Según la investigadora, resulta de especial interés comparar la situación en Europa con la de Estados Unidos (EEUU): “En general, encontramos que la mortalidad es más alta en EEUU para todos los grupos de edad en todo el periodo analizado y, además, su desigualdad es más pronunciada”.

Los seis países europeos estudiados (Reino Unido, Francia, Alemania, Países Bajos, Noruega y España) han evolucionado más positivamente desde 1990, de modo que la esperanza de vida, que en 1990 era parecida a la de la población blanca de EEUU, en 2018 era varios años superior. Además, en Europa la desigualdad se ha reducido en todos los grupos de edad, pero especialmente en la mortalidad infantil y juvenil, que ha disminuido en las zonas pobres.

En el caso de los países europeos presentan cifras de mortandad muy parecidas entre sí en 2018, tanto en lo que se refiere a niveles de renta como en desigualdad. En cambio, la población americana presenta claras desventajas en salud y longevidad con respecto a Europa, incluso entre la comunidad blanca que vive en los distritos más ricos.

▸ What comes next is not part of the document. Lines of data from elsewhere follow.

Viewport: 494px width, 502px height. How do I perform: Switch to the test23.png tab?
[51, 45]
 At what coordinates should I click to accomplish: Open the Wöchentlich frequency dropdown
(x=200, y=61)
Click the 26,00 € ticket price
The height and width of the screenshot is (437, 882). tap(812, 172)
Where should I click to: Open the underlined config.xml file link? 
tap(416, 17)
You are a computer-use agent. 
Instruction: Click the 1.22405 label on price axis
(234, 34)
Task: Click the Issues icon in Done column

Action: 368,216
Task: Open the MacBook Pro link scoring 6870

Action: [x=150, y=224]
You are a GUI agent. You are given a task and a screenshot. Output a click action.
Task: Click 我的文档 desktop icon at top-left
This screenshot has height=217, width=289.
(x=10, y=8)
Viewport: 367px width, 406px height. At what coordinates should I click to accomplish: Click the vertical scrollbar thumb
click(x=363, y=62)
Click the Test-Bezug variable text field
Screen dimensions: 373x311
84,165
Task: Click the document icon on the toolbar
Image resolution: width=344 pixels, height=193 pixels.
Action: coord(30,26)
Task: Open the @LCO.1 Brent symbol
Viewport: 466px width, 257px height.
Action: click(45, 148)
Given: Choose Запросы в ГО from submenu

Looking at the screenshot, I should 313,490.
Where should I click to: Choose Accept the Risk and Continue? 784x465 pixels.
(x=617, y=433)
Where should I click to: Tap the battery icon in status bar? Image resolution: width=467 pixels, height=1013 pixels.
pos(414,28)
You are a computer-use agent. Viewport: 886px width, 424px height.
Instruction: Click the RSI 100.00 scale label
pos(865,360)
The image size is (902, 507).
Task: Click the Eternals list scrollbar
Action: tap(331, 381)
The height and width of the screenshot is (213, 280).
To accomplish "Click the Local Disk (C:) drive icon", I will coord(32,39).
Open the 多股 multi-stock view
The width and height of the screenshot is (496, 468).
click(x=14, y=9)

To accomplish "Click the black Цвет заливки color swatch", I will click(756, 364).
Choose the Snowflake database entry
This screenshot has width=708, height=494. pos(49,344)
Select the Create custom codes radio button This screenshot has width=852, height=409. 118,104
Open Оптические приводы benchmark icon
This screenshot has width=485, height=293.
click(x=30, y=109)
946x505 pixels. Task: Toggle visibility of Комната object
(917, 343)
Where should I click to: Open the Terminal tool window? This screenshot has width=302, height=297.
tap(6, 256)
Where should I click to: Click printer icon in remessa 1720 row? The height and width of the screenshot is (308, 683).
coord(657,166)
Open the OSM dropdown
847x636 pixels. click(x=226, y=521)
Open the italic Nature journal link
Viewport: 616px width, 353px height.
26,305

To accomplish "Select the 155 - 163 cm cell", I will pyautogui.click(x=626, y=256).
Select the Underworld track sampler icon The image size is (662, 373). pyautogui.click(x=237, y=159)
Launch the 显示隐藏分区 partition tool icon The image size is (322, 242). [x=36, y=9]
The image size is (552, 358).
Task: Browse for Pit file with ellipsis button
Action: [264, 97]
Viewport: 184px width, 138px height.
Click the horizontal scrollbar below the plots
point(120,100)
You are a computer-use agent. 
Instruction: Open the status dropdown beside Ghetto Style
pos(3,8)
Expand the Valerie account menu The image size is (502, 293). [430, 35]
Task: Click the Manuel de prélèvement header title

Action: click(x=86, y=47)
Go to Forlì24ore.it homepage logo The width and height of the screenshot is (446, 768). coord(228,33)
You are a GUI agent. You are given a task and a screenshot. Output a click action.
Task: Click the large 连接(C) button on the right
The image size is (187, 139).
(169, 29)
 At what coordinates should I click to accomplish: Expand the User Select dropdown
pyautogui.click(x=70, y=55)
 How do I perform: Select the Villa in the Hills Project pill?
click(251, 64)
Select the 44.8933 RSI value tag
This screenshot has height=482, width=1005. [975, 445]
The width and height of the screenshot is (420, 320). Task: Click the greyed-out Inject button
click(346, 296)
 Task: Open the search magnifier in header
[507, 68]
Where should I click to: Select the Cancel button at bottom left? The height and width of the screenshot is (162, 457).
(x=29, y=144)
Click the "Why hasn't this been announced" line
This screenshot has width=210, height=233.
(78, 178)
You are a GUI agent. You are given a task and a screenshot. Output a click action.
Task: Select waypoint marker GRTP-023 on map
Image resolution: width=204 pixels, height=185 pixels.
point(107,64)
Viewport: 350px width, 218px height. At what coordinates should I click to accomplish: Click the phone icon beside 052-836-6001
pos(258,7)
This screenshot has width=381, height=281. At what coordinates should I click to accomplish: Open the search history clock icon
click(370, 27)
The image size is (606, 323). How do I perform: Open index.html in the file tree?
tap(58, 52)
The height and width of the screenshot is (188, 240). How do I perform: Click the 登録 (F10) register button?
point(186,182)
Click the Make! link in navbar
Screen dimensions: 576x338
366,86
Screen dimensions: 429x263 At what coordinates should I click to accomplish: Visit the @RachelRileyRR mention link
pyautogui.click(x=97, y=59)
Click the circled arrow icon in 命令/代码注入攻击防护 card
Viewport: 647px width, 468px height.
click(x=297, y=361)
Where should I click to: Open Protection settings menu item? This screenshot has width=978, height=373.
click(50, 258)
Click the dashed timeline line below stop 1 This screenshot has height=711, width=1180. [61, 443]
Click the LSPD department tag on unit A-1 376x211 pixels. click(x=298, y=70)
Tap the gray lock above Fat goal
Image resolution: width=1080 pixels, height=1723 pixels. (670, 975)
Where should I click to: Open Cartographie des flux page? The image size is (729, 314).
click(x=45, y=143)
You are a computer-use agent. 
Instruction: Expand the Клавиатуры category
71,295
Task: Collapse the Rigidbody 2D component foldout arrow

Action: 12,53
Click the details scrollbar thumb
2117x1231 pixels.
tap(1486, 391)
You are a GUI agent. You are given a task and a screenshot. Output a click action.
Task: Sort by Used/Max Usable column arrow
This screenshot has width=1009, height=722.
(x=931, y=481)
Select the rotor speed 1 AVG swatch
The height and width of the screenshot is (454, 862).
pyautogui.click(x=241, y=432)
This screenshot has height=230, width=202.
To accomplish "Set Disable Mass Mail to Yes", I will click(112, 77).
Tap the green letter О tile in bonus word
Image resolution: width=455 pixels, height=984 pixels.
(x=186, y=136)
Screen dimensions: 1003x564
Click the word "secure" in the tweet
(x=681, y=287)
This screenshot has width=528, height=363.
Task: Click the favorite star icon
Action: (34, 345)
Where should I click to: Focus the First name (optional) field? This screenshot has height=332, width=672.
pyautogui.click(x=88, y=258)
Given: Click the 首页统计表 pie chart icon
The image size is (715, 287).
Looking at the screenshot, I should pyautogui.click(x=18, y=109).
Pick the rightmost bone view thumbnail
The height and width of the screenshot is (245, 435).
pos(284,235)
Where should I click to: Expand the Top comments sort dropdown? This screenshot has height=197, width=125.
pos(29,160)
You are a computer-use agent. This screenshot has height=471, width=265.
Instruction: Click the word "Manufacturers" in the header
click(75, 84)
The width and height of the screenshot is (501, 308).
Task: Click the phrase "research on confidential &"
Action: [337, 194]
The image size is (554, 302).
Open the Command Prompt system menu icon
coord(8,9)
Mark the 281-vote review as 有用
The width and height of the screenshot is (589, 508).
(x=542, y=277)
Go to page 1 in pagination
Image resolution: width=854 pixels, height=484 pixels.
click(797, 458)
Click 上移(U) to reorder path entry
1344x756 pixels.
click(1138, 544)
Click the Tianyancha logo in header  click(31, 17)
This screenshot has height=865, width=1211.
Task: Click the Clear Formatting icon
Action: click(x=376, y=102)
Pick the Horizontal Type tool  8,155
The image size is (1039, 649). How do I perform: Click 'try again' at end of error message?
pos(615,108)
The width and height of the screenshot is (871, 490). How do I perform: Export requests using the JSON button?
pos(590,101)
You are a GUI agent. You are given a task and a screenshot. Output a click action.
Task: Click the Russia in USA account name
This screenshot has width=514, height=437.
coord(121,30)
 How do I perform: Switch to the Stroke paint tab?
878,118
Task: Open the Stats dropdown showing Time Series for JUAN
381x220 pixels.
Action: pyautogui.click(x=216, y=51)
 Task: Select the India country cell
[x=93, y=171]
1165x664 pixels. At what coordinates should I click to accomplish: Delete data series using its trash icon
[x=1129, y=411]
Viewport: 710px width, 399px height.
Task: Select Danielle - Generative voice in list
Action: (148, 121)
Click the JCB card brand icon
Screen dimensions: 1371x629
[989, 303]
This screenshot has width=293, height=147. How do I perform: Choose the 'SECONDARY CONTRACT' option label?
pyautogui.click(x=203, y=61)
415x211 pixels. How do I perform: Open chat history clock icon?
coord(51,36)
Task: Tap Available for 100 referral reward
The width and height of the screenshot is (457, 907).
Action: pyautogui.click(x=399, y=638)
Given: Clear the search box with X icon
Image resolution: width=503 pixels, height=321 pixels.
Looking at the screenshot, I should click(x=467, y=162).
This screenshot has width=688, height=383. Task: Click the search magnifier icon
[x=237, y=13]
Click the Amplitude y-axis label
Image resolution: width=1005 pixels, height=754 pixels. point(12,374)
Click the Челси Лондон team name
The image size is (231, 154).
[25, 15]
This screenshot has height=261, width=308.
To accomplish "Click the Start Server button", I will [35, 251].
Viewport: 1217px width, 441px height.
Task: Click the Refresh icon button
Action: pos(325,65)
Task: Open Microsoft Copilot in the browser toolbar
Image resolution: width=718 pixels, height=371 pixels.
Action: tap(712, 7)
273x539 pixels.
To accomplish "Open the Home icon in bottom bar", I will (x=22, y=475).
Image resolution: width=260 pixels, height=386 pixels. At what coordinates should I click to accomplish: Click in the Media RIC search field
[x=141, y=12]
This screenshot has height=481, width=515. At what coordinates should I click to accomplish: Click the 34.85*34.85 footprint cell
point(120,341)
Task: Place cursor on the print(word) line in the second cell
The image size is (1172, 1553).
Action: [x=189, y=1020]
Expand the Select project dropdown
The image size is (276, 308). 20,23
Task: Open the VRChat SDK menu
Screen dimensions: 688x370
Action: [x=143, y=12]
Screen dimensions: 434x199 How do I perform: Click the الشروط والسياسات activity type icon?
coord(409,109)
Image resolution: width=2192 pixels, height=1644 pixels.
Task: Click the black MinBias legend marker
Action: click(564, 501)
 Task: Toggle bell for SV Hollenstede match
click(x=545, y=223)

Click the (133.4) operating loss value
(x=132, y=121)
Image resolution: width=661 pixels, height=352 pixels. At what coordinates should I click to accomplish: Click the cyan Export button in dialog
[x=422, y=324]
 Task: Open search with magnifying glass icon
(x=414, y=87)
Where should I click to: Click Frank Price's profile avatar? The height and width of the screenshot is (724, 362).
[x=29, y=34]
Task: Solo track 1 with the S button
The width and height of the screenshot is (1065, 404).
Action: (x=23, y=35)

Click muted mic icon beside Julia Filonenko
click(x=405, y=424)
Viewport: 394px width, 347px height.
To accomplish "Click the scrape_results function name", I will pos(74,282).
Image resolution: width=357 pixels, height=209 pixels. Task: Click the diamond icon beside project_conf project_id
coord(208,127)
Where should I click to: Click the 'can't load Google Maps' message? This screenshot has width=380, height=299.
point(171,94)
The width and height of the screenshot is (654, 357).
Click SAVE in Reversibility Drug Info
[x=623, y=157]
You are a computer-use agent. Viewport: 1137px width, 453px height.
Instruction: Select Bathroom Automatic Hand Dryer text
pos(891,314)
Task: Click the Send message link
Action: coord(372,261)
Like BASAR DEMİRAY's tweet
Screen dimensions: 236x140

En EEUU destaca también la gran convergencia que se ha producido entre la esperanza de vida de la comunidad blanca y la afroamericana (la brecha se ha reducido un 48,9 % entre 1990-2018), principalmente debido a la disminución de la mortalidad entre los afroamericanos, aunque en 2018 todavía existía una brecha de varios años entre los dos grupos.

Análisis de la desigualdad en la mortalidad en España

Libertad González (UPF), junto con Ana Rodríguez-González (Universidad de Lund), estudian la evolución de las tasas de mortalidad en España por edad y sexo con más detalle en otro artículo, publicado el pasado mes de abril en la revista Fiscal Studies.

Las investigadoras documentan importantes reducciones en la mortandad para todos los grupos de edad (incluyendo los niños) durante el periodo 1990-2018, incluso después de la recesión de 2008. La caída es más pronunciada entre los hombres ─que partían de niveles más altos─, por lo que se reducen las brechas de género.

Las autoras destacan que “en 2018, la diferencia en mortalidad entre los territorios más ricos y más pobres dentro de España es baja para los jóvenes, pero más elevada entre las personas de mayor edad, e incluso ha aumentado recientemente para los hombres mayores”, afirman.

Por otro lado, el estudio explora el papel de las distintas causas de muerte, y encuentra un aumento de la desigualdad impulsado por mejoras más pronunciadas en la mortalidad por cáncer entre los hombres que viven en áreas más ricas. Estas mejoras no se encuentran entre las mujeres, debido al aumento de la mortalidad en este grupo por cáncer de pulmón.